Andrew Stegmeier posted Get Started with Access 2013 Web Apps to the Microsoft Access blog on 7/30/2012:
You can use Access 2013 and the Office 365 Preview to build a web app almost immediately and start using it to track the things you care about. There's no need to set up expensive or complicated servers, but you can still take advantage of the speed, security and simplicity that comes with server-based apps.
Follow these steps to get started in minutes:
1. Sign up for Office 365 Preview
You can create Access 2013 web databases[*] on any SharePoint 2013 site. The easiest way to try this out is through SharePoint Online, which is included in the Office 365 Small Business Premium and Office 365 Enterprise plans. (Note that the Office 365 ProPlus and Office 365 Home Premium products do not include SharePoint Online).
Once you've downloaded a copy of Office 2013 through the preview site, open Access 2013 and click "Create Blank Web Database." For the "Web Location," enter the URL of the SharePoint site where you'd like to put your app. On Office 365, that URL will look something like this:
When you click Create, Access will talk with the SharePoint server, and make a new, blank Access App on the site.
2. Add tables to your app
When your blank app is finished being created, you'll be taken to the Add Tables screen. The fastest way to build your app is to search through our list of table templates to see if we have one that's similar to the thing that you'd like to track. Whether you want an app to store contacts, employees, companies, equipment, events—or anything else—you'll likely find something there to help you get started.
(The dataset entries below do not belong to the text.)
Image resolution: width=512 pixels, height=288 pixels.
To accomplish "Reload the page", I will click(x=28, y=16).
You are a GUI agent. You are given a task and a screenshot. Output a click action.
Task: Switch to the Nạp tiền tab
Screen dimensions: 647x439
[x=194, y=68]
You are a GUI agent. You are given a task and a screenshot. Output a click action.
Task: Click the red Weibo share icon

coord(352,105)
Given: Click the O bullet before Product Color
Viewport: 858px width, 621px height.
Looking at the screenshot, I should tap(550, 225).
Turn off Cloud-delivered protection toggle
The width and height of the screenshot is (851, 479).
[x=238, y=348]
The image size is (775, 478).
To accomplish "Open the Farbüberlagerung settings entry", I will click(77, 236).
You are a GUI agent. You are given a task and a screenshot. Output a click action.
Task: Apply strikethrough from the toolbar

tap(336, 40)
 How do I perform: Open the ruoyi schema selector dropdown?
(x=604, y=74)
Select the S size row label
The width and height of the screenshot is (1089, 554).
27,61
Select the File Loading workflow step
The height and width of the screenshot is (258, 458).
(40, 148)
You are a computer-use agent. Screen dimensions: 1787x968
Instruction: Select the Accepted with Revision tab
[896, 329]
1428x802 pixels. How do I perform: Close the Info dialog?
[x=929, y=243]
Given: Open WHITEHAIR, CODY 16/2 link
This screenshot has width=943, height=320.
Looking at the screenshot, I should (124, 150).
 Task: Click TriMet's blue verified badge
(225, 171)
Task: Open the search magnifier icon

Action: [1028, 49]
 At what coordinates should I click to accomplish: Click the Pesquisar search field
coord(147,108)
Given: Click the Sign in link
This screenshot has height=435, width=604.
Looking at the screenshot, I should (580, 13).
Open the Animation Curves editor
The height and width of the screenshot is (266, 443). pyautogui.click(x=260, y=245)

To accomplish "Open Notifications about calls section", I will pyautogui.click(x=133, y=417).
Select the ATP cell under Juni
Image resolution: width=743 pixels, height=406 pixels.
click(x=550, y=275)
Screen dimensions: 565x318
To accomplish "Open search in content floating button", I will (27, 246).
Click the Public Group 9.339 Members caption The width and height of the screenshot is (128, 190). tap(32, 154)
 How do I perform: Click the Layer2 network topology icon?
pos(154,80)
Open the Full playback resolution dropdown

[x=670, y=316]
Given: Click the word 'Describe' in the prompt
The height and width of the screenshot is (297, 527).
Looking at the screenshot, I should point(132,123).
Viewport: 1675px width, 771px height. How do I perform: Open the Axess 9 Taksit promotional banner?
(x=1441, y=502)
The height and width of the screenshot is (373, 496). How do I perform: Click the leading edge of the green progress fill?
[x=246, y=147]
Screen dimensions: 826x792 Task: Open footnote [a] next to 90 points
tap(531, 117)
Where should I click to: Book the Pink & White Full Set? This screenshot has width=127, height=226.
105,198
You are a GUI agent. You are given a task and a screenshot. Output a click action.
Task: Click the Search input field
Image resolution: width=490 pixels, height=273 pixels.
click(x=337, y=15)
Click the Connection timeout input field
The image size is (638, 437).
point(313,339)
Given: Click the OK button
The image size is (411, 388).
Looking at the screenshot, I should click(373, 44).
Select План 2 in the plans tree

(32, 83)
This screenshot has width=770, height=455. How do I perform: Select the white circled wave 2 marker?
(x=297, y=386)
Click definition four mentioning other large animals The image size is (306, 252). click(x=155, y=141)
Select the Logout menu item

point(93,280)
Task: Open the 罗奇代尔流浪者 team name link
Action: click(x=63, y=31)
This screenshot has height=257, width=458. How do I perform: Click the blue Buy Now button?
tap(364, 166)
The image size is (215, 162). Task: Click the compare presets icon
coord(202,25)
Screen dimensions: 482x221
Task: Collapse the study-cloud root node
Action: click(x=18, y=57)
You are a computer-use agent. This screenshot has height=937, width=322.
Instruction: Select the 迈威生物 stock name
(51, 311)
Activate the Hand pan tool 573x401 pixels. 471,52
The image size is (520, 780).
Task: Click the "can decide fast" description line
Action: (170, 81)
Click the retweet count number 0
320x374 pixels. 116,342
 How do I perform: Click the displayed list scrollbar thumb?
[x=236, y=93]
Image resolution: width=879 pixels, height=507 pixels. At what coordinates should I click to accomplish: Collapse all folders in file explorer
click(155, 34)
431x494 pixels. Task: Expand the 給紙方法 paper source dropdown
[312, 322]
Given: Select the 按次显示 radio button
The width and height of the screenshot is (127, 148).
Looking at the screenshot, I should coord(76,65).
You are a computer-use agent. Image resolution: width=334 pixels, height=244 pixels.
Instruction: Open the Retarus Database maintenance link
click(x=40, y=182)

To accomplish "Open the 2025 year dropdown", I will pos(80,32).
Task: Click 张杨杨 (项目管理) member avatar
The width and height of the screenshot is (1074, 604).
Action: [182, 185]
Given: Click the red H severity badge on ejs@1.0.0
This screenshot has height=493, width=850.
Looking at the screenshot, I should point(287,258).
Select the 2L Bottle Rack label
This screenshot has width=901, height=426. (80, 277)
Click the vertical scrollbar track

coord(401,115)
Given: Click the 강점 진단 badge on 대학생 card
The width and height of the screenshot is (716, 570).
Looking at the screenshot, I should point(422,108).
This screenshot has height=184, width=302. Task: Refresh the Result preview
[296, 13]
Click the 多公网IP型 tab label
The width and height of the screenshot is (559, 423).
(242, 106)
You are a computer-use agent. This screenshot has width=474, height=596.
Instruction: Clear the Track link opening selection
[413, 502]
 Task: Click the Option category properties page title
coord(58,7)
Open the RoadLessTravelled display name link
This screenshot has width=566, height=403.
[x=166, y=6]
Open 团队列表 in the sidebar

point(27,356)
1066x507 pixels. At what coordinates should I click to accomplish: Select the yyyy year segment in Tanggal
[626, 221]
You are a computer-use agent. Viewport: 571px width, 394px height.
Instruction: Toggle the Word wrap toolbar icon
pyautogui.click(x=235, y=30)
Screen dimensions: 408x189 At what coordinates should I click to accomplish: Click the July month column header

Simply type something into the box that says "What would you like to track?", press Enter, and select something from the search results. As soon as you click on an available template, that table will be added to your app.
At the most basic level, a table template is a list of fields. For example, if you choose the "Contacts" template, you'll get a place to store information about people with fields such as "First Name," "Last Name," and "Email Address." You also may find that a table comes along with others. For example, adding the "Assets" template (illustrated above) also gives you a "Categories" table. You can enter whatever Categories you want into this table, which you can use to group and organize the Assets.
You can easily customize these templates to suit your needs. Stay tuned for future posts that will dive into these topics.
3. Launch your app in the browser
After you've added some tables to your app, you're ready to start using it. Click the "Launch App" button to view the app in your internet browser.
In general, you'll use a browser to add, edit and view the data in your app. Access 2013 is there to help you create and customize the views and tables. After you're done designing, you can share the app with other people, even if they don't have Access. Access web apps work in all major browsers, so whether you prefer Internet Explorer, Firefox, Chrome, or Safari, you can still get to your data.
Let's take a quick look at what you've created: a fully-functioning app to track the things you care about.
On the left (1) is a list of tables. These are the broad types of things, like assets, that are tracked in your app. For each table, there are several views (2) across the top. These views display the information stored in the tables in useful ways. The default List view can be used to search and filter the different assets (3) and to edit, add, or delete information about each asset (4).
As you can see, Access 2013 makes it easy to build a fully functioning web app in no time. We hope you'll check it out by signing up for one of the Office 365 plans for business: Small Business Premium or Enterprise.
* I believe that the Access 2010 term “web database(s)” should be “custom web app(s)” for Access 2013 and the Office 365 Preview.